Grief in the Kitchen and Mirth in The HallThis is the fifth album of traditional folk tunes which Alasdair Roberts has issued. He has also released several albums of his own compositions and it is a mark of his skill that it is pretty much impossible to tell the difference, and to know whether songs are his own imaginings or not. All share an erudite sensibility, often mixing his plaintive ghostly wailing voice (sometimes mournful, often joyous) with fine, spidery, guitar accompaniment. This new record is a deep collection, full of sweet spots, rich in detail, crystal clear in execution, and teeming with life.
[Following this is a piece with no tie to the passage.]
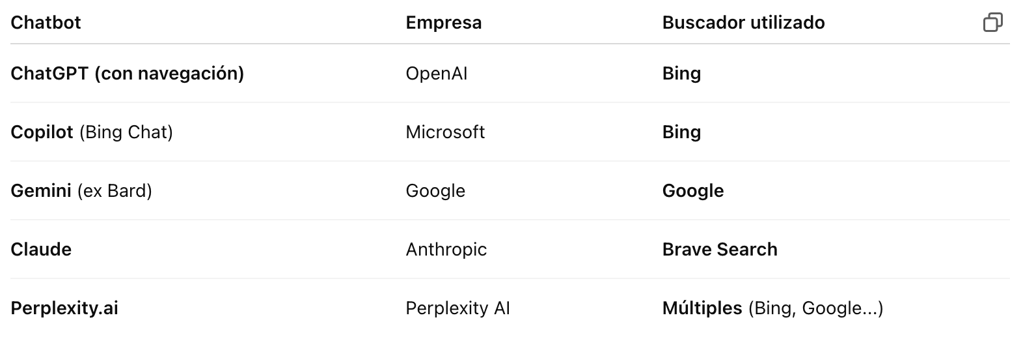Select the Copilot (Bing Chat) cell
This screenshot has height=339, width=1023.
point(92,132)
As usual, he reveals the multilayered meanings and nuances in even the most apparently straightforward songs, as with "The Bonny Moorhen" of Celtic folklore, and "Drimindown," a simple tale of a lost cow but also a devastating loss of a family's livelihood.

Drag City

I probably first heard and liked the music of Alasdair Roberts in August 1997 when on an English summer holiday at Woodspring Priory—or Worspring as it was known in the Middle Ages. It was founded in 1210 by William de Courtenay, grandson of Reginald Fitz-Urse, one of the assassins of St Thomas Becket. Providing an income for the locals was likely a way for de Courtenay to purge his family's ongoing guilt, and indeed St Thomas is patron saint of the priory and his martyrdom depicted on its seal.